## PROBLEM REQUIREMENTS
Find the lines below holding the word "banner" and copy each of them.

## MATERIAL FOR THIS EXERCISE
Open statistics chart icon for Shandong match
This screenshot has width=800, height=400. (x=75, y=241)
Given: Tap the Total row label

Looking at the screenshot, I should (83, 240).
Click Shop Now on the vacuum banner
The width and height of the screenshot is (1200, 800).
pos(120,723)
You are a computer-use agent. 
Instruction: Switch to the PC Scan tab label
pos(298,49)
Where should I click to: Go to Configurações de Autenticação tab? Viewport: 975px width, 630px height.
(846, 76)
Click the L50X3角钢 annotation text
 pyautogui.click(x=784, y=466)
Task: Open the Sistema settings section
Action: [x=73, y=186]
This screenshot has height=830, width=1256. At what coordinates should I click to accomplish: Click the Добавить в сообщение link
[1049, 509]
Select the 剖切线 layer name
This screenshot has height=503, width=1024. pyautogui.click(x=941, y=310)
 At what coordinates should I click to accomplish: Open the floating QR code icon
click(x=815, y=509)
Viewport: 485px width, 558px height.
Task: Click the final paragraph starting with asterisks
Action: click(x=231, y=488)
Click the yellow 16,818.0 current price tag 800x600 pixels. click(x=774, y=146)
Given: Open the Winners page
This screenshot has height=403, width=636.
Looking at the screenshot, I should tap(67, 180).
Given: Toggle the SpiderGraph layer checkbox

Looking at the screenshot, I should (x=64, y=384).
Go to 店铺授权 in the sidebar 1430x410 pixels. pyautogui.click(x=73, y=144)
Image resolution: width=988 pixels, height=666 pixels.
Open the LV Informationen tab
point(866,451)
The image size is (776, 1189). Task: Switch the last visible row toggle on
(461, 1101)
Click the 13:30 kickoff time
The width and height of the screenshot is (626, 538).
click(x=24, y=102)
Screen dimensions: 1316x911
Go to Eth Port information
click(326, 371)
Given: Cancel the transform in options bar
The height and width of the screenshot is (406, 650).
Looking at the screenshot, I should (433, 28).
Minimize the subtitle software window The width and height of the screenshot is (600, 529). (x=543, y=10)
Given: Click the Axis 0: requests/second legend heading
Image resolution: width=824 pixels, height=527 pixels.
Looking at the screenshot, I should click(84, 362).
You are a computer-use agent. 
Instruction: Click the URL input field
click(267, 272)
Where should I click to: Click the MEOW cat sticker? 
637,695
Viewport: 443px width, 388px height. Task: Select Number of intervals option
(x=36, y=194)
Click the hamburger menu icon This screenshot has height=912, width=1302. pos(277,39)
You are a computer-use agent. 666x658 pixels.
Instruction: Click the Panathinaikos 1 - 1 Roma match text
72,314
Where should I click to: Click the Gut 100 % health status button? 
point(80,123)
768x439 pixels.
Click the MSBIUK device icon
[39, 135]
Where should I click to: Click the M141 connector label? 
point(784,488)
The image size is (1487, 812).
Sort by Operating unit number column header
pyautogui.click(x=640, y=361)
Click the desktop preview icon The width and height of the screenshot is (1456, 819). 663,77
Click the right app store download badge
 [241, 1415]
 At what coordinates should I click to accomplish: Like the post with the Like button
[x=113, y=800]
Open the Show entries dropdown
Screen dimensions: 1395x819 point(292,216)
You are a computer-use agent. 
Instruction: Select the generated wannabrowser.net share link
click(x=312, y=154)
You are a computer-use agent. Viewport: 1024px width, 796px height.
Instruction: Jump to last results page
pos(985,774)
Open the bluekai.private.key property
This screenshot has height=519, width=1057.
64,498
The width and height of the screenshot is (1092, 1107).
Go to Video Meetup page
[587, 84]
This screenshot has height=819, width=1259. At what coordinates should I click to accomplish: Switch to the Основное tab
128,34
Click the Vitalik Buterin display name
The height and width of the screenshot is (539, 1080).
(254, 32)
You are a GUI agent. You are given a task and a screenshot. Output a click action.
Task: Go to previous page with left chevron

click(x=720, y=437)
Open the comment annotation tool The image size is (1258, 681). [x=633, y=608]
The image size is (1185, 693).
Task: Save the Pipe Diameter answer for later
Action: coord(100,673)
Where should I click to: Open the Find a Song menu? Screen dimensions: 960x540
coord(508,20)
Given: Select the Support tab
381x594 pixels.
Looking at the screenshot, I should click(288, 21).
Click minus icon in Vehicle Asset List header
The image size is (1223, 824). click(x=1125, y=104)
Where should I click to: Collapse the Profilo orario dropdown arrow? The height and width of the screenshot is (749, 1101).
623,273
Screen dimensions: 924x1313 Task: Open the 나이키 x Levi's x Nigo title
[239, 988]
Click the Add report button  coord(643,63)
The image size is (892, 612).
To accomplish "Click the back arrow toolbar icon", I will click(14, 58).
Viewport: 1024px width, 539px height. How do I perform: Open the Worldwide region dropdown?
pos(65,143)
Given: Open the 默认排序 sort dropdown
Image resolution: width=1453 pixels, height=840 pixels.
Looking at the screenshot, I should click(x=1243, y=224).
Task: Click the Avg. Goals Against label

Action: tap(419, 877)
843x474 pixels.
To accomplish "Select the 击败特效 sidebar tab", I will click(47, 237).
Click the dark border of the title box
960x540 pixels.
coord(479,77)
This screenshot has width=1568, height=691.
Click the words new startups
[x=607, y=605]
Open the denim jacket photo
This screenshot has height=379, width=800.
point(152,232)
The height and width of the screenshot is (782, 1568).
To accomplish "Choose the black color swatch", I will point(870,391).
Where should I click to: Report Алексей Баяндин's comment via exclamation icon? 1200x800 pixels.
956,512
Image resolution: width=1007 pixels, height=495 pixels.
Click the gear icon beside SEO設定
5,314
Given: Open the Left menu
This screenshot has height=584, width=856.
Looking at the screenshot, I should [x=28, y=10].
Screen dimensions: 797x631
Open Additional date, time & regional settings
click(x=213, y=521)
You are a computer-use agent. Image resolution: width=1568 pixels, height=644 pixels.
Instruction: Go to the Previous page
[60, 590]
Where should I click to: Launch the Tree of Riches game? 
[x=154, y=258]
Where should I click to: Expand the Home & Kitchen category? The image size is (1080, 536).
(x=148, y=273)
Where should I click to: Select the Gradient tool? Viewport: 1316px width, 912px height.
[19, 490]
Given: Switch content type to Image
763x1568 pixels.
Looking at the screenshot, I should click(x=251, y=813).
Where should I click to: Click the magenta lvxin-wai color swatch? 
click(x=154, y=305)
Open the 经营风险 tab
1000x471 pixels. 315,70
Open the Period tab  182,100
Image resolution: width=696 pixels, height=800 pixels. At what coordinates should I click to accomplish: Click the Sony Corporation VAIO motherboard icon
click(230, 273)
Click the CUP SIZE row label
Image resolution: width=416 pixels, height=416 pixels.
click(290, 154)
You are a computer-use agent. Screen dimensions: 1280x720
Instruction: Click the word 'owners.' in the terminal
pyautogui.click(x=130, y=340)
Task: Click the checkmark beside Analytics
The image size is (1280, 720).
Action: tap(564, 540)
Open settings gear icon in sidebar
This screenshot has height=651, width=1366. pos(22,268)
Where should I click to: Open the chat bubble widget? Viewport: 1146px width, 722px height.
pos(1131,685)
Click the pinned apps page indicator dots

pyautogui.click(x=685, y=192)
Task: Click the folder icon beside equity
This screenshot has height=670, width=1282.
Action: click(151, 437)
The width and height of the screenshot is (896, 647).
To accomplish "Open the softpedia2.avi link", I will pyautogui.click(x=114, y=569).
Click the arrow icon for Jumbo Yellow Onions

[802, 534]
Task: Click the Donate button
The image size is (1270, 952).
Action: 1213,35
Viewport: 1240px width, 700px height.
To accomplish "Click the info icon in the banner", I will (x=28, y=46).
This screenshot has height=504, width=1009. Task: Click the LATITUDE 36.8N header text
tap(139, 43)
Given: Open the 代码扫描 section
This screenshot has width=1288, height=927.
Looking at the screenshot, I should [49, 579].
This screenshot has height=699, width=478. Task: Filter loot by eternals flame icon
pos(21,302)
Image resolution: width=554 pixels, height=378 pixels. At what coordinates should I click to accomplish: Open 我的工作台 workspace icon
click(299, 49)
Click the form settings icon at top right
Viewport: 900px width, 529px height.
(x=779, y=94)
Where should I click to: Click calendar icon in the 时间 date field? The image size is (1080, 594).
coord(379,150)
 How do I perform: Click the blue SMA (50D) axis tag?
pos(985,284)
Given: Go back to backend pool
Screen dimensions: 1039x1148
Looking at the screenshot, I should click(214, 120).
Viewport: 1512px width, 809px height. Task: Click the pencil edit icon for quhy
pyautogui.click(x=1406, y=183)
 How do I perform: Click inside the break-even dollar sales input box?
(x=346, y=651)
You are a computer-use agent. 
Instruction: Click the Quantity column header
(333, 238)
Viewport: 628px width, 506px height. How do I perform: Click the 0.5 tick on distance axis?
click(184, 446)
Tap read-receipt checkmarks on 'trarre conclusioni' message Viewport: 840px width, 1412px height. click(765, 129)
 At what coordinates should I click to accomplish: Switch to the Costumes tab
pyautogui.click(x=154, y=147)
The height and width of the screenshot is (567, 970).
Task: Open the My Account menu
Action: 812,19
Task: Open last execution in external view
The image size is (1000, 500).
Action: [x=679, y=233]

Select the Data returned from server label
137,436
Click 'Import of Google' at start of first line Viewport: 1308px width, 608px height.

## RESPONSE TO THE TASK
Click Shop Now on the vacuum banner
To accomplish "Click the info icon in the banner", I will (x=28, y=46).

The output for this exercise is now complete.